ジョセフ・スミスと聖徒たち,イリノイ州において反対が高まるのを経験する

ジョン・C・ベネット

掲載されている画像を見せ,ジョン・C・ベネットの肖像画であることを説明します。

  • 読書課題の『聖徒たち』第1巻第35章第38章によると,ジョン・C・ベネットはノーブーでどのような地位にありましたか。(彼はノーブー市長であり,地元の民兵隊ノーブー部隊の少佐だった。また,大管長会の顧問補佐だった。)

大管長会のジェームズ・E・ファウスト管長(1920-2007)の次の言葉を提示します。一人の生徒に,声に出して読んでもらいます。

ジェームズ・E・ファウスト

「一部の人々は慎みと外見的な義を装いながらも欺きの生活を送っています。……彼らは二重の生活を送ることができ,決して見つかることはないと信じています。」(ジェームズ・E・ファウスト「内なる敵『リアホナ』2001年1月号,56)

  • この言葉は,ジョン・C・ベネットの行いとどのように関連付けられるでしょうか。(もし必要ならば,ジョンがノーブーの幾人もの女性を秘密裏に誘惑して姦淫したことを,生徒に思い出させてください。彼はそれを「『霊のうえでの妻』と呼んで……,ジョセフ〔・スミス〕がそのような行為を認めていると請け合〔って〕」〔『聖徒たち』第1巻434〕,女性たちを操り,うそをつきました。)

1842年5月11日にジョン・C・ベネットが姦淫により破門されたことを説明してください。

  • 読書課題の『聖徒たち』第1巻第38章-39章によると,ジョン・C・ベネットは破門された後に何をしたでしょうか。(もし必要ならば,彼はイリノイ州の大手新聞社に,預言者が様々な犯罪を犯していると非難する手紙を投書し始めたことを説明してください。)

リルバーン・W・ボッグズ

掲載されている前ミズーリ州知事リルバーン・ボッグズの画像を提示します。1842年5月に彼は暗殺未遂でけがを負ったことを説明してください。ジョン・C・ベネットを含む預言者に敵対する者たちは,ジョセフ・スミスがその襲撃を企てたというその告発をしました。リルバーン・ボッグズは彼の次のミズーリ州知事であるトーマス・レイノルズに,預言者を逮捕して裁判のためにミズーリ州に引き渡すことをイリノイ州当局に要請するよう頼みました。イリノイ州当局は要請に応じ,ジョセフ・スミスを捕らえようとしました。命の危険を感じた預言者は,1842年8月上旬から身を隠しました。8月31日,預言者は一時的に姿を現し,エマに同行して扶助協会の集まりに出席しました。

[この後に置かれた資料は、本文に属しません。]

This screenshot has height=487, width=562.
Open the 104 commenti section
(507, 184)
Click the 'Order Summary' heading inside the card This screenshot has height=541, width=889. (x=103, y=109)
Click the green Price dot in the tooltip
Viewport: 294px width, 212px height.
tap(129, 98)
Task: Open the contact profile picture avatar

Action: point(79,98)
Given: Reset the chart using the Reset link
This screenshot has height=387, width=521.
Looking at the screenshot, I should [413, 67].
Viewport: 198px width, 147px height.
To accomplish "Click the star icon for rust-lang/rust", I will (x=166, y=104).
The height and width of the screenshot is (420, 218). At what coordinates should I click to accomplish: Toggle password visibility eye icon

一人の生徒に,預言者ジョセフ・スミス(1805-1844年)の次の言葉を声に出して読んでもらいます。ほかの生徒には,聞きながら,預言者が直面していた反対と迫害について,扶助協会の集まりで彼が述べたことに注意して聞くように言います。

ジョセフ・スミス

「敵はわたしをミズーリ州に連行して殺害しようと躍起になっていますが,主が彼らの道をふさいでくださり,彼らはいまだその目的を達することができずにいます。神はわたしを彼らの手から逃れられるようにしてくださっています。……

今,わたしはこう感じています。全能の主は今日までわたしを守ってくださいました。そして,わたしがこの世における使命を完全に成し遂げるまで,聖徒たちの一致した信仰と祈りにこたえて,引き続き守ってくださることでしょう。それまでに,地と地獄のあらゆる力も決して打ち勝つことのできない,終わりの時における完全な神権時代がしっかりと確立されるでしょう。」(『歴代大管長の教え—ジョセフ・スミス』522530-531

  • 預言者ジョセフ・スミスは,敵が目的を達成できない理由について,どのように教えましたか。

  • 預言者の教えは,いかなる汚れた者の手も神の業の発展を止めることができないという真理をどのように示していますか。

1842年9月3日,預言者が家に居るとき,ジョセフを捕らえてミズーリ州へ連れて行くために二人の武装した男と一人のイリノイ州保安官が入って来たことを説明します。預言者は気づかれることなく逃れ,友人エドワード・ハンターの家に身を隠しました。そこに潜んでいる間に,ジョセフは死者のためのバプテスマに関する指示を含んだ手紙を2通書きました。これらの手紙は,教義と聖約127-128章に記録されています。

ホワイトボードに次の参照聖句と質問を書きます:

教義と聖約128:19,22

  • ジョセフ・スミスが人生のこの時期に経験していた困難を考えると,これらの節のどの語句が印象に残りますか。

  • わたしたちが福音の偉大な大義を覚えるときに起こり得ることについて,これらの節からどのような原則を見つけることができますか。

生徒たちを2,3人のグループに分けます。グループで一緒に教義と聖約128:19,22を読んでもらい,ホワイトボードに書かれた質問について話し合ってもらいます。時間を十分に取ってから,何人かの生徒に答えをクラスで発表してもらいます。(生徒は次のような原則を見つけるかもしれません:福音の大義を覚えることにより,困難な中にあっても信仰を持って前進するよう励まされる。ホワイトボードにこの原則を書きます。)

生徒に,自分の生活の中で,福音の偉大な大義を覚えることにより,困難な中にあっても前進する勇気を得た経験について考えてもらいます。何人かの生徒に経験を分かち合ってもらいます。

ホワイトボードに次の質問を書きます。そして,生徒にこの質問に対する答えを学習帳に書いてもらいます:

  • 困難な中にあっても前進できるよう,福音の大義をさらに覚えるために,あなたは何をしますか。

身を潜めたままの状態では教会を導くことも家族を養うことも効果的には行えないことをジョセフ・スミスは分かっていたことを説明してください。1842年12月,ジョセフは出頭し,イリノイ州スプリングフィールドへ裁判のために連れて行かれました。弁護士が反論を終えた後,ナサニエル・ポープ裁判官は,ボッグズ知事の暗殺未遂のときにジョセフがミズーリにいたという証拠はなく,保釈されるべきだという判決を下しました(see “Court Ruling, 5 January 1843,” Appendix 1, Document 11, 127–39,josephsmithpapers.org)

レッスンで見つけた真理についての証を述べ,それらの真理を実践するように生徒を励まして,レッスンを終えます。

生徒に,次のレッスンのために『聖徒たち』第1巻第40-41章を読んで準備してくるように勧めます。